→ **Problem description**
Can you substitute "reply button" for "reply icon" everywhere in the material below, change nothing else, and leave the pictures out of your answer?

Records from a dataset
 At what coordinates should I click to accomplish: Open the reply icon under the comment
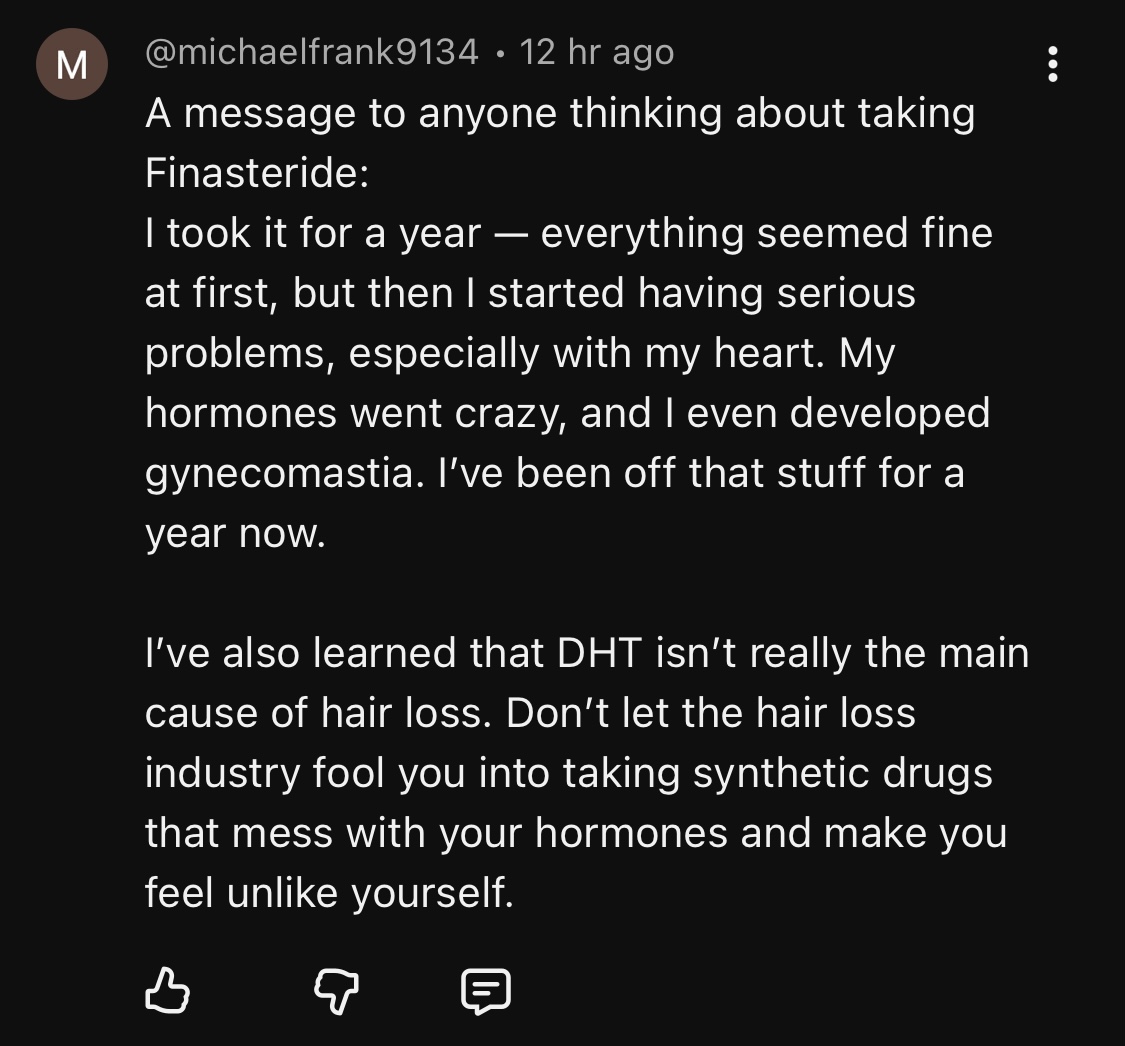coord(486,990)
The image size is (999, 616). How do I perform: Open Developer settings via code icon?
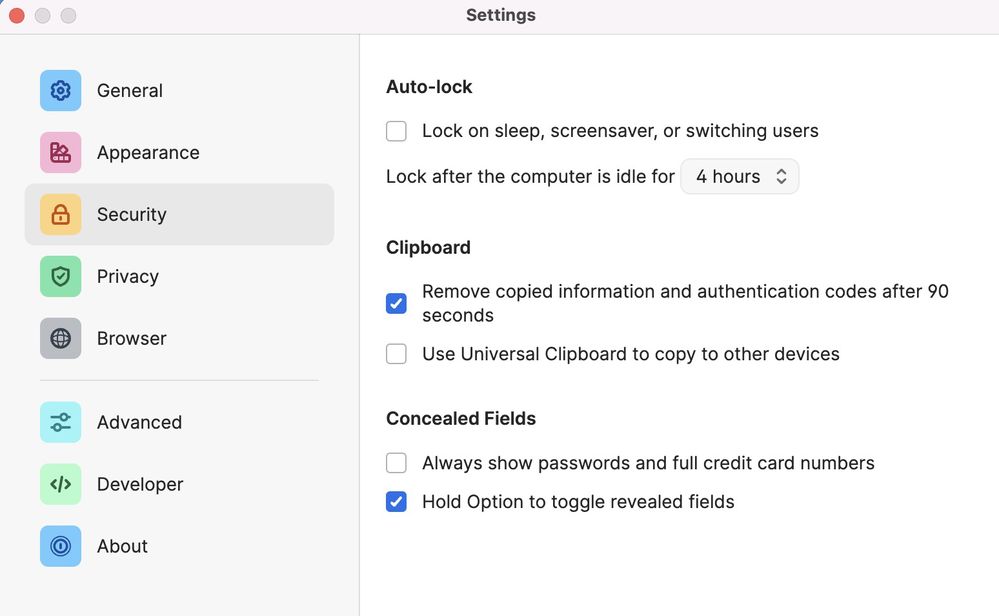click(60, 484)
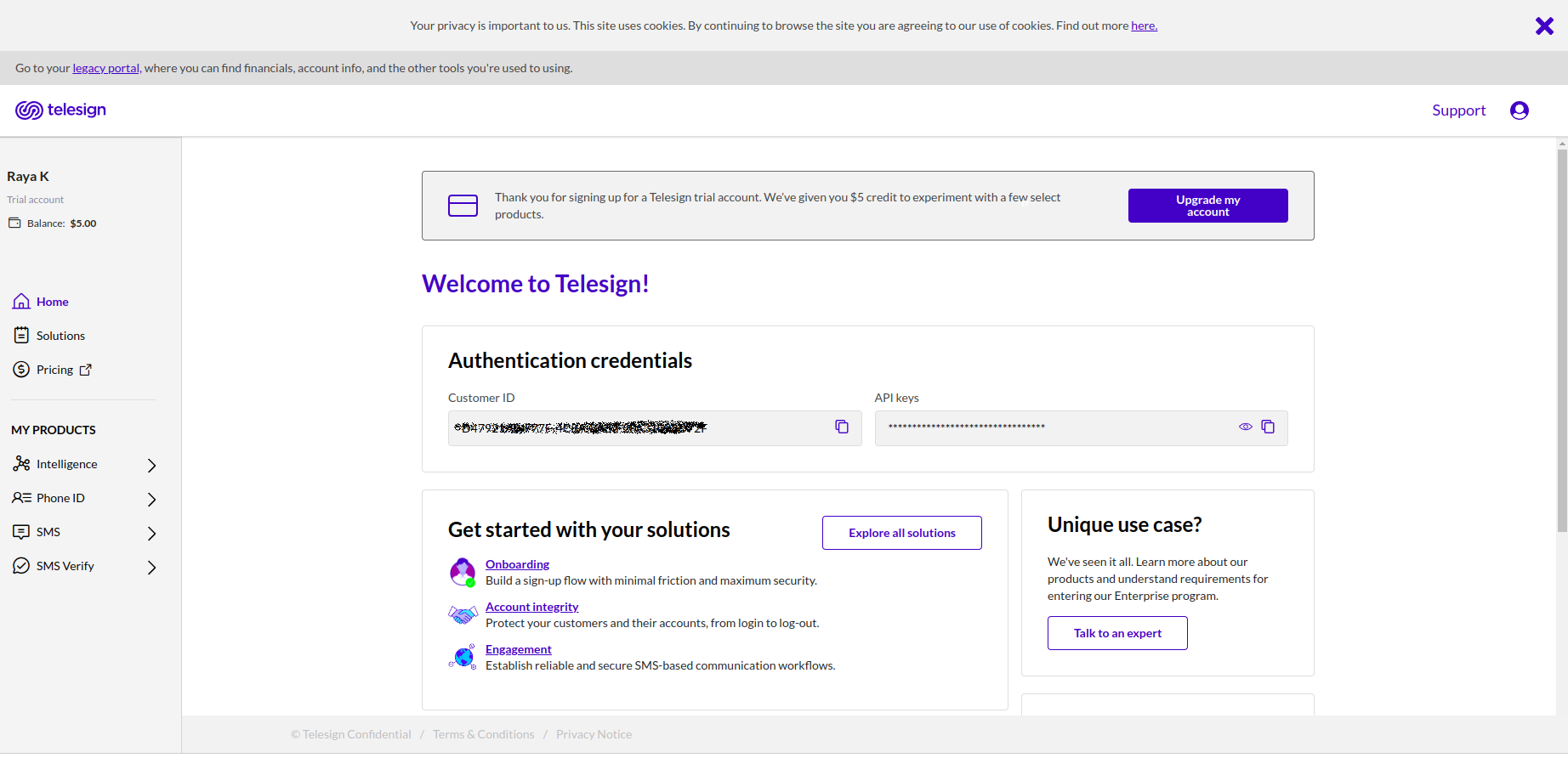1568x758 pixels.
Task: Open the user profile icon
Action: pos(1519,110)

→ **Task answer**
 At what coordinates should I click to accomplish: Open the reply button under the comment
coord(486,990)
The image size is (999, 616). How do I perform: Open Developer settings via code icon?
click(60, 484)
1568x758 pixels.
Task: Open the user profile icon
Action: pos(1519,110)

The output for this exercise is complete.